-- PROVIDED RECORDS --
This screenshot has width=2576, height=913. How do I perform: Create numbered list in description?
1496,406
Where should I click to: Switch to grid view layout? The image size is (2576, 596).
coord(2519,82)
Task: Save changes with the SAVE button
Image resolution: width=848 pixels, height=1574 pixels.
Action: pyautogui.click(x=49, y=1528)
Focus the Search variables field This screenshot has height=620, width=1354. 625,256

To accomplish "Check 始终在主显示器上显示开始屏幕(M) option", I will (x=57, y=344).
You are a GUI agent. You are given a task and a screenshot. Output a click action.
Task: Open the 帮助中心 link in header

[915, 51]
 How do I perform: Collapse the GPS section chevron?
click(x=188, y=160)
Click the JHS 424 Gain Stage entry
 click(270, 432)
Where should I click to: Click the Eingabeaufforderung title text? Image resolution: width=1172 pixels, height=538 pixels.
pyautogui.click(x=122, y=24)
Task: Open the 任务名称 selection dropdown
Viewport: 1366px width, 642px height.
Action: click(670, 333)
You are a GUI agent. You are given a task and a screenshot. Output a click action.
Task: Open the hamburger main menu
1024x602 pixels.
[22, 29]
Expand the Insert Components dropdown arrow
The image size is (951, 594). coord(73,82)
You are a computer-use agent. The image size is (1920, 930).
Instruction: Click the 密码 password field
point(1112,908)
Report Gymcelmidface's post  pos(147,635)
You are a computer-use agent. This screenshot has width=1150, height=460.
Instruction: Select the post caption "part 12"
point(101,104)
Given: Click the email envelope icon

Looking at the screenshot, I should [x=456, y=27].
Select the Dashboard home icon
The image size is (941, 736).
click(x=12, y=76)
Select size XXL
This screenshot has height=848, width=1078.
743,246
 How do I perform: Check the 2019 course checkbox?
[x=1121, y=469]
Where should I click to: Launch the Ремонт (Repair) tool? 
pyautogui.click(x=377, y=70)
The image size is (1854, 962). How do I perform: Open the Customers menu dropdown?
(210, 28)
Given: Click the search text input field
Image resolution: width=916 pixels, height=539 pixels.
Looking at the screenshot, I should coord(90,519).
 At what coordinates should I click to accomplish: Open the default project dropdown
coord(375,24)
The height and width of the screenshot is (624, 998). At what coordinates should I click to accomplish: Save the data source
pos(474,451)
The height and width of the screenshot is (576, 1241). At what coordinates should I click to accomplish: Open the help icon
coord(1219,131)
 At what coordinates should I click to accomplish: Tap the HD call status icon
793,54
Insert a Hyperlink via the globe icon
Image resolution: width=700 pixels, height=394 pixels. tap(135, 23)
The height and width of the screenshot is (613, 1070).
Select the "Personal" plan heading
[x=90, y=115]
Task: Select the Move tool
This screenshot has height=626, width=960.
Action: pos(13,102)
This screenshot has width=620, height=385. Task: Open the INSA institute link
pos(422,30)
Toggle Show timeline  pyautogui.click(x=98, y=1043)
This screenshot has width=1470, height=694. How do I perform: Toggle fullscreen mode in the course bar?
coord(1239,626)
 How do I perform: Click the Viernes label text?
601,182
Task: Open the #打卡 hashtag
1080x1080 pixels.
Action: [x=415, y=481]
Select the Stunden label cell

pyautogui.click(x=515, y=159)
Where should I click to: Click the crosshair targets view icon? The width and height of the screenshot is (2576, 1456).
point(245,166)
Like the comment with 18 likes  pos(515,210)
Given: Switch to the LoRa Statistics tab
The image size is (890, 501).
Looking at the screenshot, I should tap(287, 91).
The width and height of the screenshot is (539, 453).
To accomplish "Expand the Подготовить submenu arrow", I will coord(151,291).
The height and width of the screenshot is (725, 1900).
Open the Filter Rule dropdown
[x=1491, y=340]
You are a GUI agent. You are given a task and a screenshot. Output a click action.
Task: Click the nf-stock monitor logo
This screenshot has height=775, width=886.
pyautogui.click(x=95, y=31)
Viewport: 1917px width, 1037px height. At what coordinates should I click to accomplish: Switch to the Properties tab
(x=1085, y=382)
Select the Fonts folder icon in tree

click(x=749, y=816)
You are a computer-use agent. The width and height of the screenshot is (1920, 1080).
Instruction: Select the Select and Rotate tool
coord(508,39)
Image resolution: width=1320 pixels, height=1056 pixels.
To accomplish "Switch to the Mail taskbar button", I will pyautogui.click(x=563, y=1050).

-- PROBLEM TO SOLVE --
Copy every one of the entries above word for word, with nothing changed.

-- TASK SOLUTION --
This screenshot has width=2576, height=913. How do I perform: Create numbered list in description?
1496,406
Where should I click to: Switch to grid view layout? The image size is (2576, 596).
coord(2519,82)
Task: Save changes with the SAVE button
Image resolution: width=848 pixels, height=1574 pixels.
Action: pyautogui.click(x=49, y=1528)
Focus the Search variables field This screenshot has height=620, width=1354. 625,256

To accomplish "Check 始终在主显示器上显示开始屏幕(M) option", I will (x=57, y=344).
You are a GUI agent. You are given a task and a screenshot. Output a click action.
Task: Open the 帮助中心 link in header

[915, 51]
 How do I perform: Collapse the GPS section chevron?
click(x=188, y=160)
Click the JHS 424 Gain Stage entry
 click(270, 432)
Where should I click to: Click the Eingabeaufforderung title text? Image resolution: width=1172 pixels, height=538 pixels.
pyautogui.click(x=122, y=24)
Task: Open the 任务名称 selection dropdown
Viewport: 1366px width, 642px height.
Action: click(670, 333)
You are a GUI agent. You are given a task and a screenshot. Output a click action.
Task: Open the hamburger main menu
1024x602 pixels.
[22, 29]
Expand the Insert Components dropdown arrow
The image size is (951, 594). coord(73,82)
You are a computer-use agent. The image size is (1920, 930).
Instruction: Click the 密码 password field
point(1112,908)
Report Gymcelmidface's post  pos(147,635)
You are a computer-use agent. This screenshot has width=1150, height=460.
Instruction: Select the post caption "part 12"
point(101,104)
Given: Click the email envelope icon

Looking at the screenshot, I should [x=456, y=27].
Select the Dashboard home icon
The image size is (941, 736).
click(x=12, y=76)
Select size XXL
This screenshot has height=848, width=1078.
743,246
 How do I perform: Check the 2019 course checkbox?
[x=1121, y=469]
Where should I click to: Launch the Ремонт (Repair) tool? 
pyautogui.click(x=377, y=70)
The image size is (1854, 962). How do I perform: Open the Customers menu dropdown?
(210, 28)
Given: Click the search text input field
Image resolution: width=916 pixels, height=539 pixels.
Looking at the screenshot, I should coord(90,519).
 At what coordinates should I click to accomplish: Open the default project dropdown
coord(375,24)
The height and width of the screenshot is (624, 998). At what coordinates should I click to accomplish: Save the data source
pos(474,451)
The height and width of the screenshot is (576, 1241). At what coordinates should I click to accomplish: Open the help icon
coord(1219,131)
 At what coordinates should I click to accomplish: Tap the HD call status icon
793,54
Insert a Hyperlink via the globe icon
Image resolution: width=700 pixels, height=394 pixels. tap(135, 23)
The height and width of the screenshot is (613, 1070).
Select the "Personal" plan heading
[x=90, y=115]
Task: Select the Move tool
This screenshot has height=626, width=960.
Action: pos(13,102)
This screenshot has width=620, height=385. Task: Open the INSA institute link
pos(422,30)
Toggle Show timeline  pyautogui.click(x=98, y=1043)
This screenshot has width=1470, height=694. How do I perform: Toggle fullscreen mode in the course bar?
coord(1239,626)
 How do I perform: Click the Viernes label text?
601,182
Task: Open the #打卡 hashtag
1080x1080 pixels.
Action: [x=415, y=481]
Select the Stunden label cell

pyautogui.click(x=515, y=159)
Where should I click to: Click the crosshair targets view icon? The width and height of the screenshot is (2576, 1456).
point(245,166)
Like the comment with 18 likes  pos(515,210)
Given: Switch to the LoRa Statistics tab
The image size is (890, 501).
Looking at the screenshot, I should tap(287, 91).
The width and height of the screenshot is (539, 453).
To accomplish "Expand the Подготовить submenu arrow", I will coord(151,291).
The height and width of the screenshot is (725, 1900).
Open the Filter Rule dropdown
[x=1491, y=340]
You are a GUI agent. You are given a task and a screenshot. Output a click action.
Task: Click the nf-stock monitor logo
This screenshot has height=775, width=886.
pyautogui.click(x=95, y=31)
Viewport: 1917px width, 1037px height. At what coordinates should I click to accomplish: Switch to the Properties tab
(x=1085, y=382)
Select the Fonts folder icon in tree

click(x=749, y=816)
You are a computer-use agent. The width and height of the screenshot is (1920, 1080).
Instruction: Select the Select and Rotate tool
coord(508,39)
Image resolution: width=1320 pixels, height=1056 pixels.
To accomplish "Switch to the Mail taskbar button", I will pyautogui.click(x=563, y=1050).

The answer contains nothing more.